May 23, 2011

Africa Poised for ‘Explosive’ Frontier Market Growth: Consultant Advises 1-2% Overall Allocation

In an article found here Asset International magazine (a subsidiary of PlanSponsor) notes that Africa “may provide some of the most robust investment opportunities for funds.” The article notes that investment plan consultants have been strong supporters of investment opportunities in the continent, and quotes prominent consultant Adam Tosh saying that “over the next five years, exposure to Africa should make up 1-2% of a total investment portfolio.” The author also highlights a previous article which recommended that “institutional investors look to smaller emerging markets to boost returns.” The earlier article pointed to research begun in January 1997 which found that that a basket of non-BRIC emerging markets had outperformed the BRICs by 39%. A similar story exists for Africa. As you can see here, a composite of some of Africa’s largest stock exchanges has significantly outperformed other emerging markets over the past decade, while a providing a lower standard deviation of returns. Thus, the opportunity for investment in emerging markets beyond the BRICs – notably Africa - is compelling both on a pure return basis, as well as from the standpoint of added diversification.
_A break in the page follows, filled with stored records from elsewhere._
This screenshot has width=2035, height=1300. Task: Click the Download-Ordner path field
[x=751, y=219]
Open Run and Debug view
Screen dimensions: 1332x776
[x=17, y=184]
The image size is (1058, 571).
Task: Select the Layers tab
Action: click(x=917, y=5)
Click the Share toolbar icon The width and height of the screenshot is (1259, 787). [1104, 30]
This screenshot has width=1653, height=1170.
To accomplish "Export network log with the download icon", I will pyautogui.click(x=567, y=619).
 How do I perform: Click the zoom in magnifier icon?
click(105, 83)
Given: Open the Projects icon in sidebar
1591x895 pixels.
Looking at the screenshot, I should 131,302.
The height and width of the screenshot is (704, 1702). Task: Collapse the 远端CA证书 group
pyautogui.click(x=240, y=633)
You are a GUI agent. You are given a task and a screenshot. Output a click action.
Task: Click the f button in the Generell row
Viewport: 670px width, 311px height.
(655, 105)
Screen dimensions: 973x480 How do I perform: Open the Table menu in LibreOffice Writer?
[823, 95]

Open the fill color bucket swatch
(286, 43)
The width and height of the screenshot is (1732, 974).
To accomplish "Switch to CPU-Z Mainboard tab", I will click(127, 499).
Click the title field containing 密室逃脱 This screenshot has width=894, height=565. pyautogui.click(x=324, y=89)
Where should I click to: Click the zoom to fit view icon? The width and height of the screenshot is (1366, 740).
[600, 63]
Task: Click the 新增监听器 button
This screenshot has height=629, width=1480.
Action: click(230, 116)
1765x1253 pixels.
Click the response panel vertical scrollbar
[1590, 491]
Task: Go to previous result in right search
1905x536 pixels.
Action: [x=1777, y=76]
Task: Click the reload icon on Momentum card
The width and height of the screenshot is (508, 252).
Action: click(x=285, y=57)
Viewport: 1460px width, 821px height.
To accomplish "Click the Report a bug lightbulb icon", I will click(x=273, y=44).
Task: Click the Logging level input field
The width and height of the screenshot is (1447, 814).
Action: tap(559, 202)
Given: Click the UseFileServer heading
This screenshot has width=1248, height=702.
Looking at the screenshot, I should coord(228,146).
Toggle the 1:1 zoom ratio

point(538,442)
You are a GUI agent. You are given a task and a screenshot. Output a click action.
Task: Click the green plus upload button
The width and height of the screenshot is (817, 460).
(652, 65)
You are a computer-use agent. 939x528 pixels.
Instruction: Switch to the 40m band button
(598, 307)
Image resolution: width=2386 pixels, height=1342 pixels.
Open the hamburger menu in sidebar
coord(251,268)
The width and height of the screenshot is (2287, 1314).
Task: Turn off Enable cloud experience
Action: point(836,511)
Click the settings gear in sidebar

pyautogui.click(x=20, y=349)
For more information about investing in Africa, please contact Nile Capital Management at (646)367-2820 or info@nilecapital.com. We know Africa - from Cairo to Capetown.

1 comment:

  1. The trouble I see with Africa is that unlike the former communist bloc back in the 90's, you don't really see the same education levels of citizens and civil societies that existed when the Soviets pulled out of Eastern Europe or the FSU. Sure, there is a commodity play and an agricultural land play, but in addition to shallow capital markets, outside of SA, you have the difficulty of imagining that a functional, productivity-based society is on the near-term horizon. However, what you do have is a whole industry fresh with funds from the Soviet break-up, promoting the region as if it were the next big thing.
    I'm not trying to be overly negative, I just don't see the runway or the exit strategy being remotely visible, which is an essential element in frontier investing. For example, you put a chunk of money to work, is the legal system strong enough(or will it be strong enough in the next several years) to even remotely ensure the profits will benefit shareholders.
    It just seems to me that there is a little mismatch between the substance of the opportunity and the level of promotional activity I have observed at conferences and in print over the past several years.